Quando fazemos samba-enredo para a disputa, temos o objetivo de fazer para ganhar. Muitas vezes, o samba vence, mas não era o melhor para a escola. Ganha por ter empolgado mais a quadra e muitas vezes perde pontos dos jurados. Eu sempre tive a preocupação de fazer bons sambas, diferenciados. E o tema era complicado. Para falar de arquitetura, tem que usar palavras como alicerce, concreto, curva, projeto... Mas a gente conseguiu colocá-las no meio do samba de uma forma que não chocasse ninguém. Falamos, por exemplo, que o "povo é o alicerce da esperança". E nosso mérito foi de levar a narrativa pelo olhar do morador do morro do Borel.

Essa sacada de usar o morador como narrador do samba foi de vocês?

Foi ideia nossa. E aí conseguimos dar um ar de poesia para o tema.

Como foi o processo de criação? Alguém tocou mais a letra ou a melodia?

O Jorge teve uma participação importantíssima, porque quem é compositor de samba-enredo já tem um modelo meio pronto, e ele trouxe passagens de melodia que fogem do comum. O início do refrão, que diz "Como é linda a vista lá do meu Borel" é todo dele e é fantástico. Mas, no geral, fomos fazendo letra e melodia. Depois que tudo ficou pronto, fomos lapidando e acertando os tons. Fizemos cinco refrãos e só aproveitamos dois. Se alguém estiver precisando de refrão para o ano que vem, temos três sobrando! (risos). No dia de mostrar para o presidente, tínhamos duas opções de refrão principal e ele escolheu.

Nos últimos anos, várias escolas estão adotando a encomenda de samba-enredo. Como você vê esse fenômeno? É uma fase ou veio para ficar?

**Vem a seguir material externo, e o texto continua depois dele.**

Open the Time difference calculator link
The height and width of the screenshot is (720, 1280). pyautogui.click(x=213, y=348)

Acho que as escolas têm que rever a fórmula das disputas de samba. É muito complicado ter eliminatórias com 10 semanas. E, a cada semana, as escolas têm gastos para abrir a quadra na casa de R$ 10 mil. E os compositores gastam demais com torcidas, cantores e adereços. E aí surgem os escritórios de samba, com investidores que têm condições de gastar cerca de R$ 100 mil para ganhar um samba. Esse ano até que se gastou menos porque algumas escolas mudaram a fórmula. Achei interessante o que a Mangueira fez de limitar os gastos, mas acho que eles poderiam abrir espaço para os grandes puxadores. Eles nos ajudam a melhorar os sambas durante as disputas. Eu acho que cada escola tem que ver sua realidade e escolher o melhor modelo. Encomenda de samba é impensável em escolas como a Portela, Mangueira ou Salgueiro, que têm alas de compositores repletas de nomes consagrados. Mas, em alguns casos, como na Tijuca, que teve pouco tempo para definir o samba, a encomenda foi necessária.

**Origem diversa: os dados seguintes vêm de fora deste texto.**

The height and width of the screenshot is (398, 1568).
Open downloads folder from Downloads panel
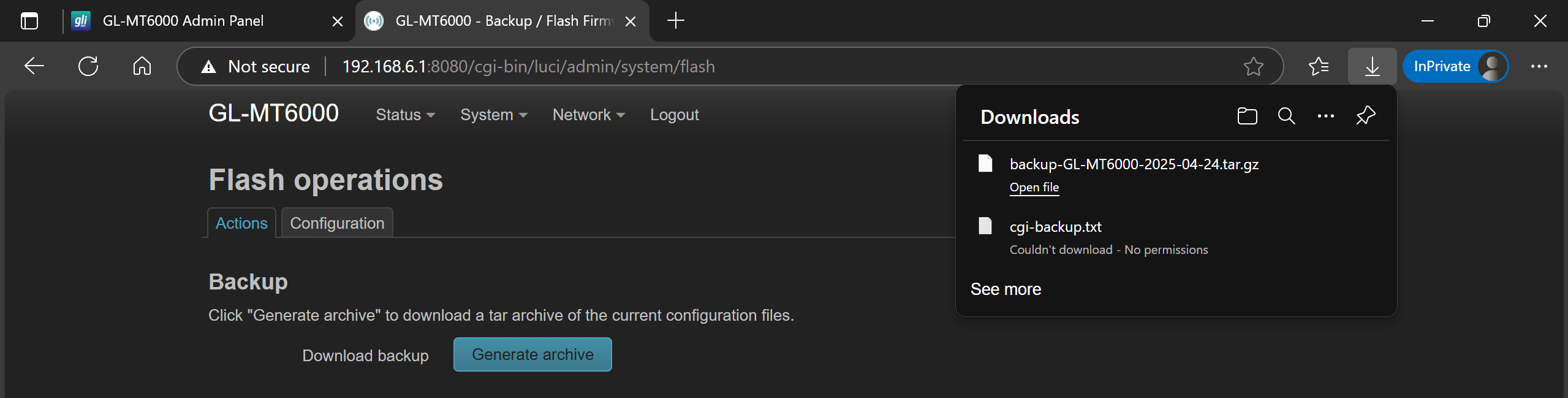[1247, 116]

Como você vê o momento do samba-enredo? Gosta da safra de 2020?

A safra me agrada muito. Gosto muito do samba da Grande Rio, da Portela, da Mocidade. Acho o samba do Salgueiro muito mal avaliado pelas pessoas. Acho que a disputa de samba tem que acabar quando termina na quadra. O pessoal fica comentando sobre o samba que perdeu e acaba prejudicando. A escola tem que abraçar o samba campeão.